+++ RECORDS SHOWN
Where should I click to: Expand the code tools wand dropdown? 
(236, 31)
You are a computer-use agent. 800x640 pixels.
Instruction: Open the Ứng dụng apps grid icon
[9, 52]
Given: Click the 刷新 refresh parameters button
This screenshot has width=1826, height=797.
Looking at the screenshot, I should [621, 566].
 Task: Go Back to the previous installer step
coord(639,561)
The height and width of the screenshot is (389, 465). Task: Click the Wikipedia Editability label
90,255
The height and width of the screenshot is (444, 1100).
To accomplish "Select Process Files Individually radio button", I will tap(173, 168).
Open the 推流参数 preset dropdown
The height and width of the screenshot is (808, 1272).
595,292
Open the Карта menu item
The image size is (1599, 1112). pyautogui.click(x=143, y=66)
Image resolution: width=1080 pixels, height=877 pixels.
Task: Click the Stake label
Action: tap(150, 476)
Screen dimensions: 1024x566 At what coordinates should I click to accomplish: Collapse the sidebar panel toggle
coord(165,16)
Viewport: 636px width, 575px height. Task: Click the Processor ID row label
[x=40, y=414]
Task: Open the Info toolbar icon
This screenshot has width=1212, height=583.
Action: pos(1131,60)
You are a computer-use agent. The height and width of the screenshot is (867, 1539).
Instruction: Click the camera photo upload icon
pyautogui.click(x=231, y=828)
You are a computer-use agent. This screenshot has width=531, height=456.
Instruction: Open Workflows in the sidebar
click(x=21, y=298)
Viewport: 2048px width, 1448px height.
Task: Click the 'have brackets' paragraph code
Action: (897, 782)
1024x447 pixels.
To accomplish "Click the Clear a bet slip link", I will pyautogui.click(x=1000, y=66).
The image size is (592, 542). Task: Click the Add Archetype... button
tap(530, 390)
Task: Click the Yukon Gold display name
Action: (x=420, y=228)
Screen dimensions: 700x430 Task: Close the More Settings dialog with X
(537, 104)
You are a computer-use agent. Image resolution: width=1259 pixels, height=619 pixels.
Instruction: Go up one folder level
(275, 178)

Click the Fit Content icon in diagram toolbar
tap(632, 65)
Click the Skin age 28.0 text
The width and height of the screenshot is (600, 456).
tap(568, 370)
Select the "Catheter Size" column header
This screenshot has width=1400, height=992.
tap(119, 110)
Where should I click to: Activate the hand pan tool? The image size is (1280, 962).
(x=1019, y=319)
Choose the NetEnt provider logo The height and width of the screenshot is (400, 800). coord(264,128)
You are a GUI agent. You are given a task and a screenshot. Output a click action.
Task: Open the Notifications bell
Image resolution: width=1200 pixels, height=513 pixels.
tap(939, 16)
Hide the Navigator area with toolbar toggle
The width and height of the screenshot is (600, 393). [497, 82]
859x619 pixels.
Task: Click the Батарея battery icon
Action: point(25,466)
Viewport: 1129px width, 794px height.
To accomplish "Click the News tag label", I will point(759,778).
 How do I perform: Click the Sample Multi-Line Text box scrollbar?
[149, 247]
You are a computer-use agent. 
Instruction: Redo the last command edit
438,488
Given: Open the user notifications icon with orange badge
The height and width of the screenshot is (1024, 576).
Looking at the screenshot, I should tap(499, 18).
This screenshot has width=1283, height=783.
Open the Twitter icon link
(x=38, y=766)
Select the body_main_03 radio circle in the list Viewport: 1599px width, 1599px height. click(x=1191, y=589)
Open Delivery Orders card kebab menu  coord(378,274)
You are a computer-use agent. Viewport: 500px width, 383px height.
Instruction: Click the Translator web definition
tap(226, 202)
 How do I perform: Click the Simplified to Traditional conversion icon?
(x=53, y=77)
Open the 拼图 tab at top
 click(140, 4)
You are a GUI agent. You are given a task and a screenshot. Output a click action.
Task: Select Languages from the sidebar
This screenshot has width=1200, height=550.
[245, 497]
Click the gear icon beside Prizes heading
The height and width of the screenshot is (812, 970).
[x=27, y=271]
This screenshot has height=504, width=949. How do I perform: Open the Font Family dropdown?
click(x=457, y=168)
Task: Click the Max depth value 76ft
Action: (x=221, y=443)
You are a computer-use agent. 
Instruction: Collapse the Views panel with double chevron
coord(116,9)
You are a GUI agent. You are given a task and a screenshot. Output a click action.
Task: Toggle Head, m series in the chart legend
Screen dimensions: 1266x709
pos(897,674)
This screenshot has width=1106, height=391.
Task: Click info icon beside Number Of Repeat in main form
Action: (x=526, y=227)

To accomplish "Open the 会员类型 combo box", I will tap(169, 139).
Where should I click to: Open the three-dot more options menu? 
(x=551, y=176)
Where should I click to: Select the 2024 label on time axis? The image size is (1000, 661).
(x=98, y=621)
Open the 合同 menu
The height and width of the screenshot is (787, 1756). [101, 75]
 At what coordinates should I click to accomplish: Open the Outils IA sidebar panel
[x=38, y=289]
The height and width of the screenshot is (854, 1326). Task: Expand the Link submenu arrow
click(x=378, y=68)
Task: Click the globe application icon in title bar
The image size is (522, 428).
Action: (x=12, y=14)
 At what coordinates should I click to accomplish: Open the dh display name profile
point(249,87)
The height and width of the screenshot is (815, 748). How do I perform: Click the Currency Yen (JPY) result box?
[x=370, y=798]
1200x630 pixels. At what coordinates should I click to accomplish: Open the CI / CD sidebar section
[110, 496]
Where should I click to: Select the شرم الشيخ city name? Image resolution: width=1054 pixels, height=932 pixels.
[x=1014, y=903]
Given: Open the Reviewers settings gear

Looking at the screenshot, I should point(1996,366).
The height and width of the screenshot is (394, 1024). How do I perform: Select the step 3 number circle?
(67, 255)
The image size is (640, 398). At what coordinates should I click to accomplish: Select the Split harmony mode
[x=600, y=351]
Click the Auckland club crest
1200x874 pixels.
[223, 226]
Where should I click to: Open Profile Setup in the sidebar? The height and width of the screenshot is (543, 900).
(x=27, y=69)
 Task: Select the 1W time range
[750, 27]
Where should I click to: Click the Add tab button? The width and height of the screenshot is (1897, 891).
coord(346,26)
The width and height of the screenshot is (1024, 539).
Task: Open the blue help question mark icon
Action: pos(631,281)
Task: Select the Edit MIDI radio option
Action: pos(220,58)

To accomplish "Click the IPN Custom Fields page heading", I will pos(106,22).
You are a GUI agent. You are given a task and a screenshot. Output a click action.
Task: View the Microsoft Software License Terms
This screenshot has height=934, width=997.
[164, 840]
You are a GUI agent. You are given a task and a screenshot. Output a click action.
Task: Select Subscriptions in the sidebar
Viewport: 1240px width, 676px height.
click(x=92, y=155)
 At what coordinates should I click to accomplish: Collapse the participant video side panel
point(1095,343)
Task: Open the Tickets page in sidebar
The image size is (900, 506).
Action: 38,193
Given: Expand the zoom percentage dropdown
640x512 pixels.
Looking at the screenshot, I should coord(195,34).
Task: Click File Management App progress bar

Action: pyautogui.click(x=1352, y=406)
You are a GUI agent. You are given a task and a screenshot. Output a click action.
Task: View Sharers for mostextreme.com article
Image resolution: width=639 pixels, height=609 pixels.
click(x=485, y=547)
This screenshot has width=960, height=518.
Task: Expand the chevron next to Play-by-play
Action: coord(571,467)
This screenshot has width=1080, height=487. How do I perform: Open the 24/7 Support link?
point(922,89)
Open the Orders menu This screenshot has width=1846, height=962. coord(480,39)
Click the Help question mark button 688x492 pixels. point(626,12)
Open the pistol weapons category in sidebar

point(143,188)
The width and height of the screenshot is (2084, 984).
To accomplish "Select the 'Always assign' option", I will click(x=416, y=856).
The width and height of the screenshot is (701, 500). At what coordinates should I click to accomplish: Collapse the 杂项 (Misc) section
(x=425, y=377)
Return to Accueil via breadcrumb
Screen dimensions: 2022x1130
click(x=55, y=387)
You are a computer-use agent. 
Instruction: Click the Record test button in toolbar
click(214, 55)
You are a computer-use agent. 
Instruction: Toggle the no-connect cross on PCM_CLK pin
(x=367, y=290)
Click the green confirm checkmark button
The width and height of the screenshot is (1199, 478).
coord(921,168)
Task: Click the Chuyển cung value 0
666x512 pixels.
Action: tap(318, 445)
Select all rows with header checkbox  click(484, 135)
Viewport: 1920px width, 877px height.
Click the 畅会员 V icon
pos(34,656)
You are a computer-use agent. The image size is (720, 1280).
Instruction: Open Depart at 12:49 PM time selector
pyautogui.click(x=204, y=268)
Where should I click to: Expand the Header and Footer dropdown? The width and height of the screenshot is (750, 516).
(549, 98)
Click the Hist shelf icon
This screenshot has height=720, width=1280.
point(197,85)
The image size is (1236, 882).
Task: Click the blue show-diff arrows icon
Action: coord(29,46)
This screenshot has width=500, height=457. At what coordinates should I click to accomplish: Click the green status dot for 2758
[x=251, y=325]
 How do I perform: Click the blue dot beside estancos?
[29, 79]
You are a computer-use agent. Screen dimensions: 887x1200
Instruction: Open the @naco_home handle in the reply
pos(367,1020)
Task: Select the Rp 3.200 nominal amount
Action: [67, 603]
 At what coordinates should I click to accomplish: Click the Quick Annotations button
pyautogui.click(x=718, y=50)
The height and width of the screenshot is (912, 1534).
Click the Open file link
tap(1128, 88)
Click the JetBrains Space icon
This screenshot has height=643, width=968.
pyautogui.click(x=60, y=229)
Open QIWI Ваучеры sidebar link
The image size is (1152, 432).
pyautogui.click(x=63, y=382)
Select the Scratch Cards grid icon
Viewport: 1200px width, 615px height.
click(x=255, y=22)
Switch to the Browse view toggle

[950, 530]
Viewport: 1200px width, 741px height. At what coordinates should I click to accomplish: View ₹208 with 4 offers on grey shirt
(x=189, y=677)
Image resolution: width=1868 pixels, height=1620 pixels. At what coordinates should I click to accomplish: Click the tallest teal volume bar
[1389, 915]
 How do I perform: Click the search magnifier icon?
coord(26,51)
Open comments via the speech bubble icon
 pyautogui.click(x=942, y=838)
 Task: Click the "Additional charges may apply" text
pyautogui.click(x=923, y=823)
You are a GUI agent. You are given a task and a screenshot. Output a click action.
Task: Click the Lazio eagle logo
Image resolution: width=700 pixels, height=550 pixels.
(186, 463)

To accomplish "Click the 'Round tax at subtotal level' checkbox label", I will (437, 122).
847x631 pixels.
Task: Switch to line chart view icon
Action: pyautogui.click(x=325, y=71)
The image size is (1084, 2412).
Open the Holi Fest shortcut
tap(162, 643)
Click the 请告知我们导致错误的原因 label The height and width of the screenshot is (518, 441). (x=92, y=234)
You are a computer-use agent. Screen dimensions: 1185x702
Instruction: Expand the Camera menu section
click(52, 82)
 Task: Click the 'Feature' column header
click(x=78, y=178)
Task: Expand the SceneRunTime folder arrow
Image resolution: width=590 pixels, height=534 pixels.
++++++
▶ BRIEF
Look above for the line with "Open the Holi Fest shortcut", then copy it and each later line exactly, stopping at the last line of the records.

▶ RESPONSE TO THE EXERCISE
Open the Holi Fest shortcut
tap(162, 643)
Click the 请告知我们导致错误的原因 label The height and width of the screenshot is (518, 441). (x=92, y=234)
You are a computer-use agent. Screen dimensions: 1185x702
Instruction: Expand the Camera menu section
click(52, 82)
 Task: Click the 'Feature' column header
click(x=78, y=178)
Task: Expand the SceneRunTime folder arrow
Image resolution: width=590 pixels, height=534 pixels.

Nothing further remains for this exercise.